▶ **Descrizione dell'esercizio**: Trascrivi fedelmente le righe delle voci comprese tra quella che contiene "Click the dark" e quella che contiene "point(141,114)", entrambe incluse.
......
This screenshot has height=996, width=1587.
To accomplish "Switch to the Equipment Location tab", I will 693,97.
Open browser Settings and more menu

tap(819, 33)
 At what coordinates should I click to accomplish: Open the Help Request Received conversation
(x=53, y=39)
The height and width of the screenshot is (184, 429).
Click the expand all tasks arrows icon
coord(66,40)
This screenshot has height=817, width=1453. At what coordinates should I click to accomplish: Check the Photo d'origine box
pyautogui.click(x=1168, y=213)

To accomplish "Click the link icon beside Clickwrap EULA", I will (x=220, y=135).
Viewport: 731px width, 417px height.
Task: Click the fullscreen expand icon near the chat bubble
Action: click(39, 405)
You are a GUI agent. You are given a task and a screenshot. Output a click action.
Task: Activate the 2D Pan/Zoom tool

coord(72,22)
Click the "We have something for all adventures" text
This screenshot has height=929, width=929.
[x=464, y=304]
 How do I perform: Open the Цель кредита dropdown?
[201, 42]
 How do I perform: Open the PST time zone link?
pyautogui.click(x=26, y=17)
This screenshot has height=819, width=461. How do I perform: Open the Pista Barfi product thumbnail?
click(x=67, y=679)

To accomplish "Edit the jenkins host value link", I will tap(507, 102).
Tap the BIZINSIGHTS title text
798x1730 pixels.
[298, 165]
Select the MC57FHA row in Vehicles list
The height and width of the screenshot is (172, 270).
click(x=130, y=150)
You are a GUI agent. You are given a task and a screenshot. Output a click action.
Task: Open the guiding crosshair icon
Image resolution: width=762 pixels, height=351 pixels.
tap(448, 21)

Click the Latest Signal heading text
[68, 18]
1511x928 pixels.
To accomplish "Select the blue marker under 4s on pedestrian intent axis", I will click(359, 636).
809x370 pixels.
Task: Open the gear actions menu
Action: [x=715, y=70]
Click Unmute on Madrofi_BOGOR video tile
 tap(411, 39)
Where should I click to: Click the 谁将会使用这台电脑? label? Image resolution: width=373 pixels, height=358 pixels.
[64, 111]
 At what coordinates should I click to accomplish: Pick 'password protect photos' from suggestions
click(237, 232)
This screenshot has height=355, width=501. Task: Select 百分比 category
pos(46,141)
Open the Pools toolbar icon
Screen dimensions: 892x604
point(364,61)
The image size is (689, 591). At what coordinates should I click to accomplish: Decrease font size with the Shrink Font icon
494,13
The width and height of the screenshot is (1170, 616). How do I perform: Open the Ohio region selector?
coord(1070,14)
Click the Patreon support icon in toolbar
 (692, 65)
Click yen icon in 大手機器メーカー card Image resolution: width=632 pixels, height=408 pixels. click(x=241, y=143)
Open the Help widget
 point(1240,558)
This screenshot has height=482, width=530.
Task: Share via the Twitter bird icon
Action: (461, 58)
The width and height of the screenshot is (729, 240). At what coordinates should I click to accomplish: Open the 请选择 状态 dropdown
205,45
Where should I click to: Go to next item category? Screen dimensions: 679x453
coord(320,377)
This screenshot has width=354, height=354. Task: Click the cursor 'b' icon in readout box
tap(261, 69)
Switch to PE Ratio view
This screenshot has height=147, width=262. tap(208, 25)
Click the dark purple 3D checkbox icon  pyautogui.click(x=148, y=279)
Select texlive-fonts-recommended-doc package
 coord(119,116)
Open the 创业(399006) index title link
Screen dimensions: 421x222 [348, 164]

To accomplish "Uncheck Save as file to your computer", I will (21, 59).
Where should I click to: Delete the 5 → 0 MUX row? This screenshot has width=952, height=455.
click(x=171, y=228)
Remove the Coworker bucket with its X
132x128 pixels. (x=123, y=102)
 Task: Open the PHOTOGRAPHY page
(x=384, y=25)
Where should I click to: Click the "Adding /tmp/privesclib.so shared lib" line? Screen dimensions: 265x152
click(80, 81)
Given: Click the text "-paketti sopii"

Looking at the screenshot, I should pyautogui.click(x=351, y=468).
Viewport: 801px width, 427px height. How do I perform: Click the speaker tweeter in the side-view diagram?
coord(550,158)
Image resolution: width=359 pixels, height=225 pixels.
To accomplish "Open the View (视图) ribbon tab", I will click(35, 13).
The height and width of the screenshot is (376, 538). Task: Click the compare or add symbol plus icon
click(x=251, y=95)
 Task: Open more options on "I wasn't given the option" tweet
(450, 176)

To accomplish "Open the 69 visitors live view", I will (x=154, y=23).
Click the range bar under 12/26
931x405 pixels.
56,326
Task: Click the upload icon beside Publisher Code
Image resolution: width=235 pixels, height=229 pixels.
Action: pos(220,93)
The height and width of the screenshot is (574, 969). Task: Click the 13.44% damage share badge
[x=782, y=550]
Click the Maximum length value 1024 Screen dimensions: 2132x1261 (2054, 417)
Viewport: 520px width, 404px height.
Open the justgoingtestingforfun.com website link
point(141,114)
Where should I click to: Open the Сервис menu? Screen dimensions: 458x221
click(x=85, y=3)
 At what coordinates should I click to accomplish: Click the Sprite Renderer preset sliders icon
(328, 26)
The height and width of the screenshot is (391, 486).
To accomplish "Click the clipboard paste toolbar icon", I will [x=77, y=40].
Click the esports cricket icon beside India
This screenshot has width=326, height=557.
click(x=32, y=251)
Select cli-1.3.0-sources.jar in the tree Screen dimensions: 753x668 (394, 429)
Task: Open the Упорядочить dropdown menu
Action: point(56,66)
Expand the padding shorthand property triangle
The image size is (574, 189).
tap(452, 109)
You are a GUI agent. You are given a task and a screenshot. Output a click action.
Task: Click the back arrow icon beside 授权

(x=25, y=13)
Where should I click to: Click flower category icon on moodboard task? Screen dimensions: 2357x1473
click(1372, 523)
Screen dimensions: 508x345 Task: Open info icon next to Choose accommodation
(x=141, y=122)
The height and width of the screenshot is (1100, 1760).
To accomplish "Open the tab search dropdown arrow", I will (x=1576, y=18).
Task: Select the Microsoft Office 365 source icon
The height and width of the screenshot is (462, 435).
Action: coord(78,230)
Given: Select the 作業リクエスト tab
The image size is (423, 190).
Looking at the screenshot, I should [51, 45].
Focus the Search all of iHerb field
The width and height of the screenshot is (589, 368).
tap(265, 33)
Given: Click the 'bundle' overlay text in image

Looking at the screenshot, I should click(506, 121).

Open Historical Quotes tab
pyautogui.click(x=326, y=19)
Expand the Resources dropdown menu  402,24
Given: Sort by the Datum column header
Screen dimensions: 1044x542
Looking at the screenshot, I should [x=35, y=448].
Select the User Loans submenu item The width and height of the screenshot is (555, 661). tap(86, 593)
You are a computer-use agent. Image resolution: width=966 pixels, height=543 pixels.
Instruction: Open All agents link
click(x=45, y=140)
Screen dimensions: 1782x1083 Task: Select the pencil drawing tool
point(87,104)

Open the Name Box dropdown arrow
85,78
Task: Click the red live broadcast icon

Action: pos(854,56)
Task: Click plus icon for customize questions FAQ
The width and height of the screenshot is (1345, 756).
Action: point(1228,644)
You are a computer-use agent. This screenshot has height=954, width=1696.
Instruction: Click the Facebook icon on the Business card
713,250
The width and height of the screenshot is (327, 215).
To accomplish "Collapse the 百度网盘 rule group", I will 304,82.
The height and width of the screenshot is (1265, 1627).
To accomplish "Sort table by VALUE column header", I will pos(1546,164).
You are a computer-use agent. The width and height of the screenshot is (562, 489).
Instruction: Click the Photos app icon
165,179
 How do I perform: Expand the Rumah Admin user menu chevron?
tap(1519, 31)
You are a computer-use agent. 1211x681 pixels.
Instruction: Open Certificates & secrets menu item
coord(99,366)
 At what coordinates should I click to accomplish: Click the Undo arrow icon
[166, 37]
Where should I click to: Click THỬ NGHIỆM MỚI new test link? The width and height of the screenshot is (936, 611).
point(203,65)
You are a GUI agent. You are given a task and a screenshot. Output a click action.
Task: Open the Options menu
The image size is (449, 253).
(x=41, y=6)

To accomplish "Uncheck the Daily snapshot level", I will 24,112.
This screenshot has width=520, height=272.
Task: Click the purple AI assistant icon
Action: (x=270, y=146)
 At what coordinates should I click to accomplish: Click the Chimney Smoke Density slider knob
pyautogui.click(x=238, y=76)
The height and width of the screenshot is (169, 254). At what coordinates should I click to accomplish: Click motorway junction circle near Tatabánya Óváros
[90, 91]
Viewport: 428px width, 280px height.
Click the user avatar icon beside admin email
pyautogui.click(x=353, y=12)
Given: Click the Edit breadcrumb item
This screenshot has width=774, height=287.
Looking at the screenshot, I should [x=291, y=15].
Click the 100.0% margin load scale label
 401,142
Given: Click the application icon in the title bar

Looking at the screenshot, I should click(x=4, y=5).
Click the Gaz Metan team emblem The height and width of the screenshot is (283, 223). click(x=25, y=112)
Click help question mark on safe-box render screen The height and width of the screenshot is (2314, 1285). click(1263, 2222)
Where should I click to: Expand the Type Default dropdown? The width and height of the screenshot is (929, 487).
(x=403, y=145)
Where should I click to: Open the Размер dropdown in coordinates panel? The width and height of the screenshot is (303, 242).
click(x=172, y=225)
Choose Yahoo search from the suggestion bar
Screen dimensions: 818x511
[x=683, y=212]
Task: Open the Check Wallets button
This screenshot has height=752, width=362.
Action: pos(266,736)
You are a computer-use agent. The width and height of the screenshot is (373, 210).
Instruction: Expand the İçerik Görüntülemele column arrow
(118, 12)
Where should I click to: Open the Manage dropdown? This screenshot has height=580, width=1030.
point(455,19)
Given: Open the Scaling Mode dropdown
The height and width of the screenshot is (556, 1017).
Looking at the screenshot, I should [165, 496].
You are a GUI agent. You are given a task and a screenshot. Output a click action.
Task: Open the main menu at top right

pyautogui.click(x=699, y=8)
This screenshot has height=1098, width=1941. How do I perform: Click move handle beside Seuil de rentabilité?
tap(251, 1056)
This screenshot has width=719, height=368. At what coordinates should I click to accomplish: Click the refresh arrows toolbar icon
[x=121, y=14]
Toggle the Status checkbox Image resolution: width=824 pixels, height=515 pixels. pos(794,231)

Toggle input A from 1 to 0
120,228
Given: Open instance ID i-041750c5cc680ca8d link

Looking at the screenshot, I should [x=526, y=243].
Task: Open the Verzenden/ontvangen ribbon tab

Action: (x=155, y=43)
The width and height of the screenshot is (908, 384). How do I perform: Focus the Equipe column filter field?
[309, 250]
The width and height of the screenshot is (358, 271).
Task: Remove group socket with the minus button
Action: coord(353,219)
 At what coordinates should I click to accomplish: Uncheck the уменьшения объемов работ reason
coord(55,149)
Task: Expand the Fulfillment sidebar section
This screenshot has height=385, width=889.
......
▶ **Risposta**:
Click the dark purple 3D checkbox icon  pyautogui.click(x=148, y=279)
Select texlive-fonts-recommended-doc package
 coord(119,116)
Open the 创业(399006) index title link
Screen dimensions: 421x222 [348, 164]

To accomplish "Uncheck Save as file to your computer", I will (21, 59).
Where should I click to: Delete the 5 → 0 MUX row? This screenshot has width=952, height=455.
click(x=171, y=228)
Remove the Coworker bucket with its X
132x128 pixels. (x=123, y=102)
 Task: Open the PHOTOGRAPHY page
(x=384, y=25)
Where should I click to: Click the "Adding /tmp/privesclib.so shared lib" line? Screen dimensions: 265x152
click(80, 81)
Given: Click the text "-paketti sopii"

Looking at the screenshot, I should pyautogui.click(x=351, y=468).
Viewport: 801px width, 427px height. How do I perform: Click the speaker tweeter in the side-view diagram?
coord(550,158)
Image resolution: width=359 pixels, height=225 pixels.
To accomplish "Open the View (视图) ribbon tab", I will click(35, 13).
The height and width of the screenshot is (376, 538). Task: Click the compare or add symbol plus icon
click(x=251, y=95)
 Task: Open more options on "I wasn't given the option" tweet
(450, 176)

To accomplish "Open the 69 visitors live view", I will (x=154, y=23).
Click the range bar under 12/26
931x405 pixels.
56,326
Task: Click the upload icon beside Publisher Code
Image resolution: width=235 pixels, height=229 pixels.
Action: pos(220,93)
The height and width of the screenshot is (574, 969). Task: Click the 13.44% damage share badge
[x=782, y=550]
Click the Maximum length value 1024 Screen dimensions: 2132x1261 (2054, 417)
Viewport: 520px width, 404px height.
Open the justgoingtestingforfun.com website link
point(141,114)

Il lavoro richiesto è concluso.